• **Given passage**:
* * * *

I Interview Playwrights Part 668: Ross Howard



Ross Howard

Hometown: Wigan, Lancashire (UK)

Current Town: London

Q:  Tell me about Picture Ourselves in Latvia.

A:  Well, it’s billed as a contemporary comedy on contemporary England. Where “Desires are suppressed and aspirations muddled for both the staff and patients of a psychiatric ward. Rank and rule clash with what the heart and mind want in this environment of division and distraction”. And that pretty much nails it. People should still go though because I haven’t given too much away there. I always liked how Lorca depicted Spain in THE HOUSE OF BERNARDA ALBA. That’s not all he achieves in that play, but I remember his example, in particular, and the aspect of an environment with a sort of metaphorical framework having a lasting impression on me. So that was my starting point or seed if you like. It’s about some men and some women living among one another and all the inner and outer noise and physical and mental confines that come with that. And if we’re going to be even broader about it, it’s about England. Maybe the New York audiences will think “And America too probably”. And I could see that, having spent some time there. Anyway, that’s my play. You’ll have to see what the relevance of Latvia is. I’ve also been told it’s very funny. I should mention that. It’ll be my third collaboration with the brilliant Sarah Norris. Sarah directed the New York production of my play ARTHUR AND ESTHER back in 2007 and last year with the company she co-founded, New Light Theater Project, she directed my short play FRISKY & THE PANDA MAN at the Samuel French Off Off Broadway Short Play Festival. We were fortunate enough to be named one of the five winning finalists with that. So we’re looking forward to this a lot and we hope people like it.

Q:  What else are you working on now?

A:  Two things. A slightly surrealist family drama about a Latin American immigrant family in the US called HYENAS IN THE BACKYARD. All about narrative and owning memory, family, identity and all that kind of thing. Perhaps you'd call it "postcolonial".  I saw that definition the other day and it sort of fits with what I've been doing. Also the characters are predominantly female. So that’s interesting for me. The play’s been knocking about in my head for a couple of years, so it was about time I got going on it. And then I’m also working on a solo piece about a female life coach just starting out and that's entitled LET’S GET DIFFERENT (WITH TINA WINDERMERE). I'm enthused about both plays and I'm optimistic they’ll both be ready by the end of the year

Q:  Tell me, if you will, a story from your childhood that explains who you are as a writer or as a person.

* * * *

• **Records supplied**:
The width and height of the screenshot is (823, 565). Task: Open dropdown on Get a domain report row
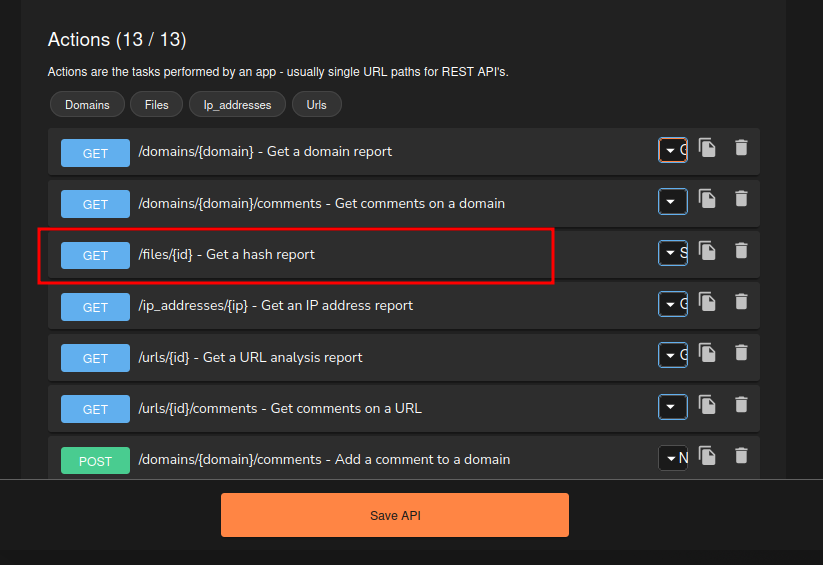[672, 151]
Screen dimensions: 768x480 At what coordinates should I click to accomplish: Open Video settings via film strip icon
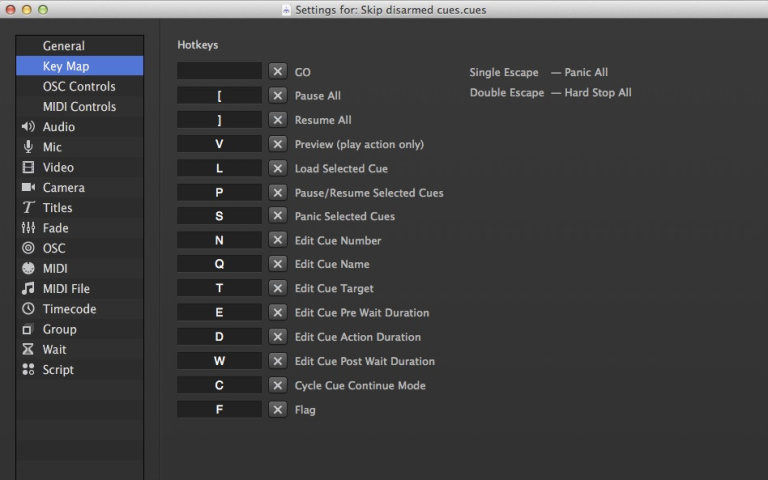click(28, 167)
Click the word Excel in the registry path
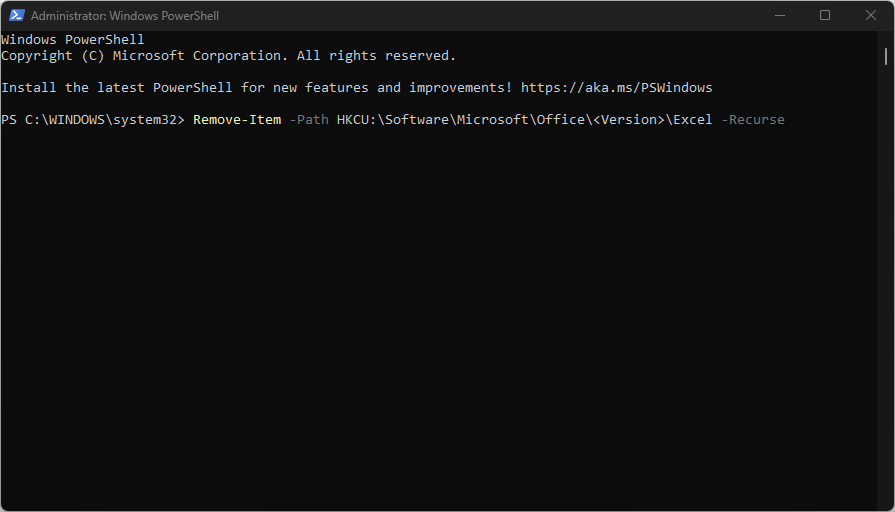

* * * *

• **Task details**:
List every play by Ross Howard named in the interview with him above.

• **Answer space**:
Picture Ourselves in Latvia
ARTHUR AND ESTHER
FRISKY & THE PANDA MAN
HYENAS IN THE BACKYARD
LET’S GET DIFFERENT (WITH TINA WINDERMERE)